* Work required
Copy the lines word for word, from the line containing "Given: Switch to the TIFF压缩 first tab" through the last line below. Leave the pictures out of your copy.

* Records shown

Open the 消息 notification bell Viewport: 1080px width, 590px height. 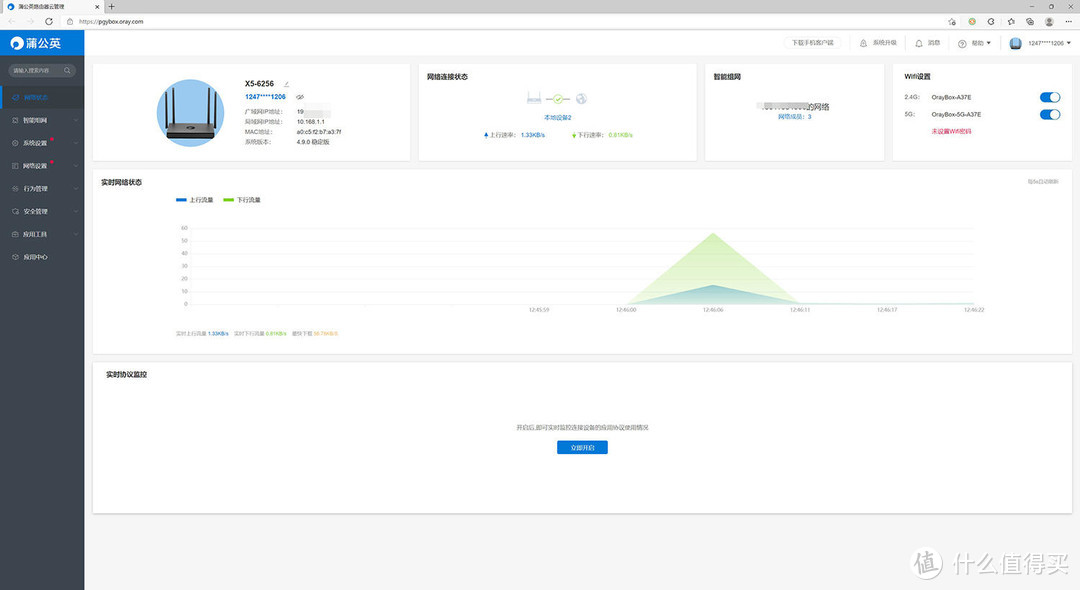pyautogui.click(x=919, y=43)

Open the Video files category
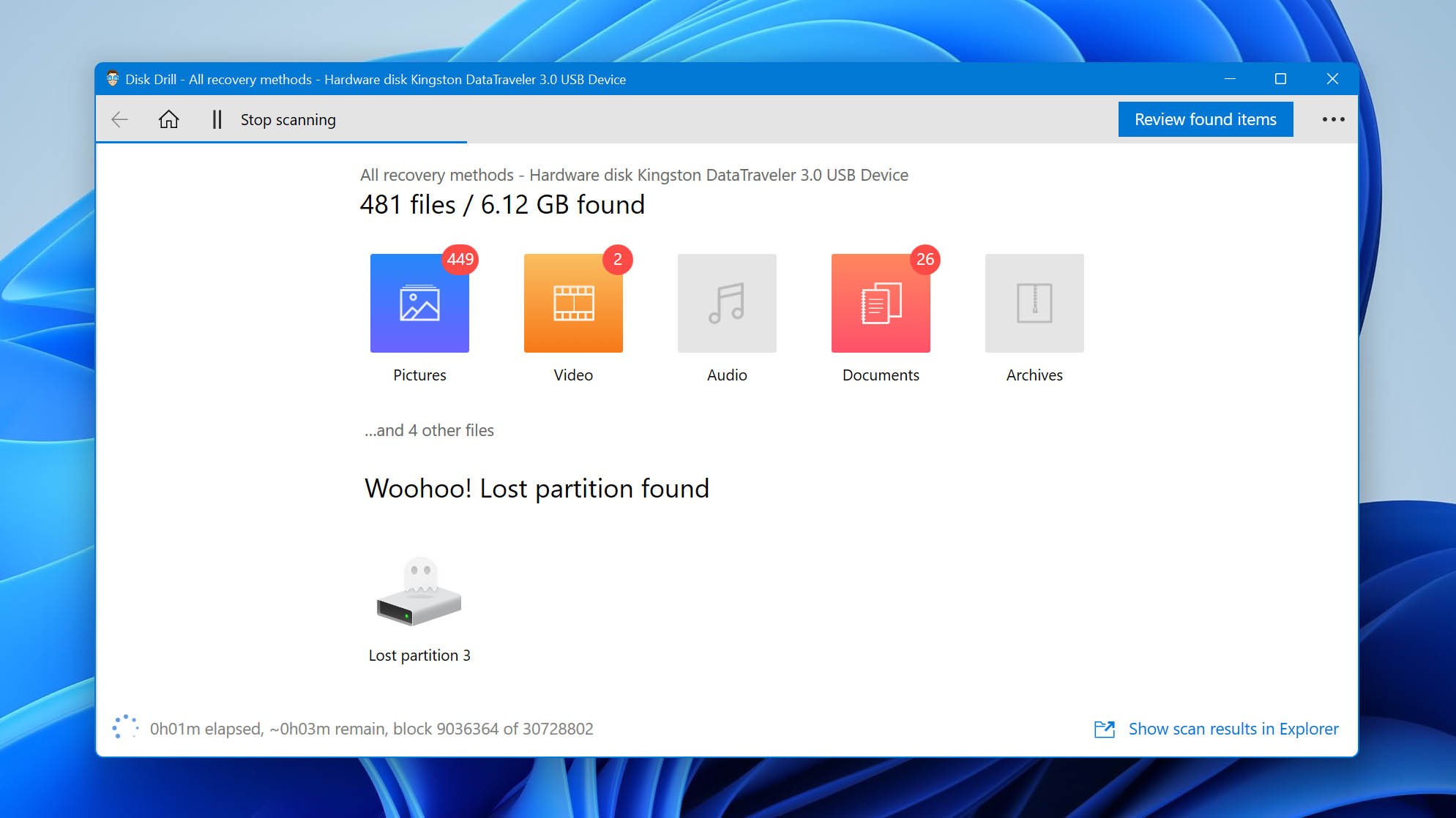(x=573, y=303)
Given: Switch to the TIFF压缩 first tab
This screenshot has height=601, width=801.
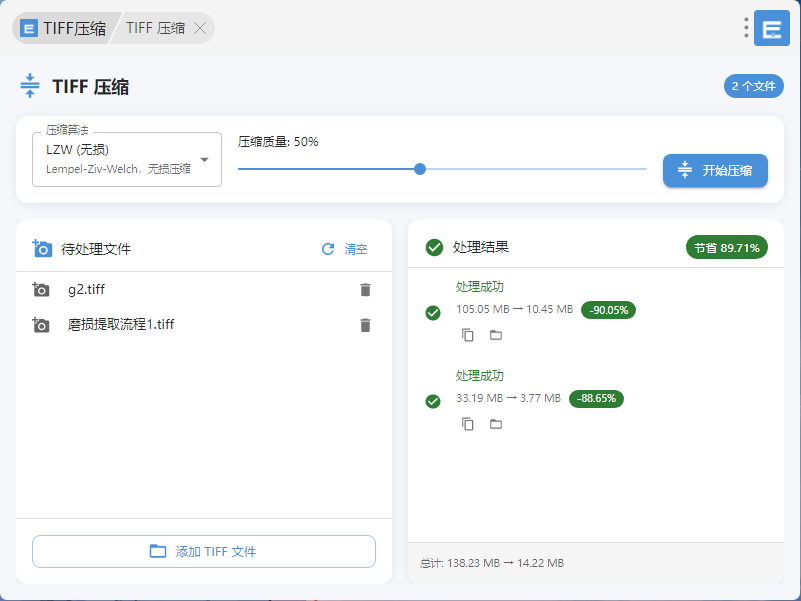Looking at the screenshot, I should tap(64, 28).
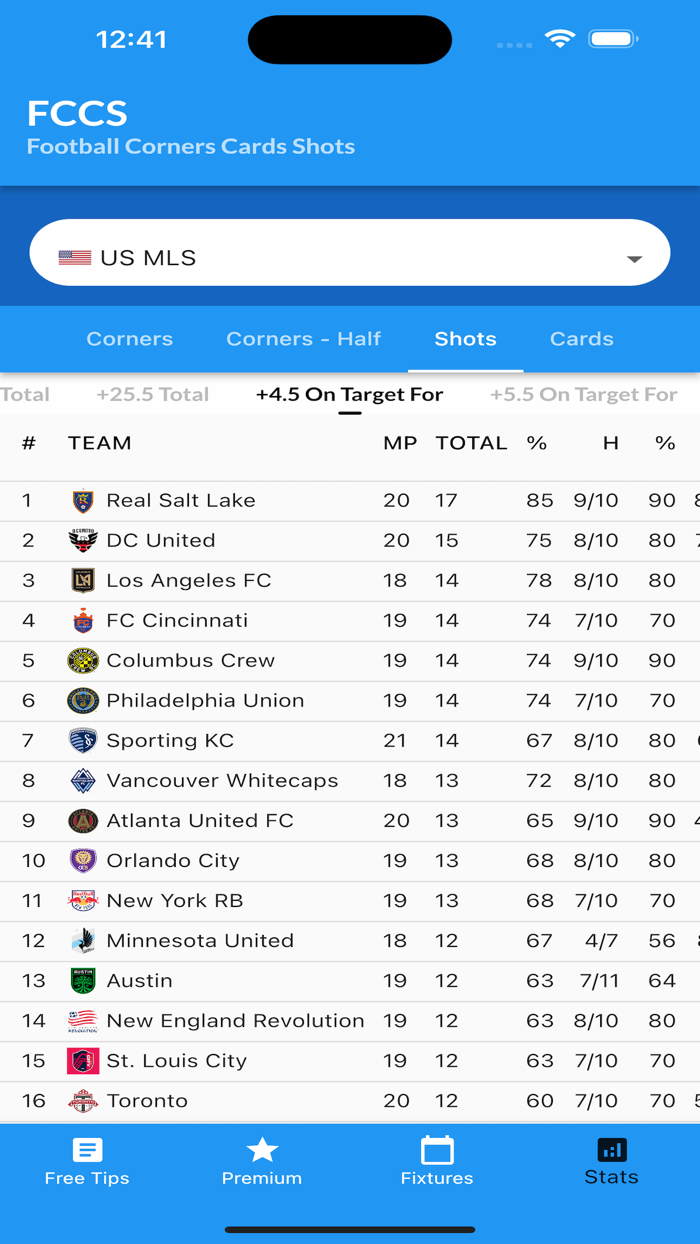
Task: Select the DC United eagle badge
Action: [x=84, y=540]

* Result for this exercise
Given: Switch to the TIFF压缩 first tab
This screenshot has height=601, width=801.
Looking at the screenshot, I should tap(64, 28).
Task: Select the DC United eagle badge
Action: [x=84, y=540]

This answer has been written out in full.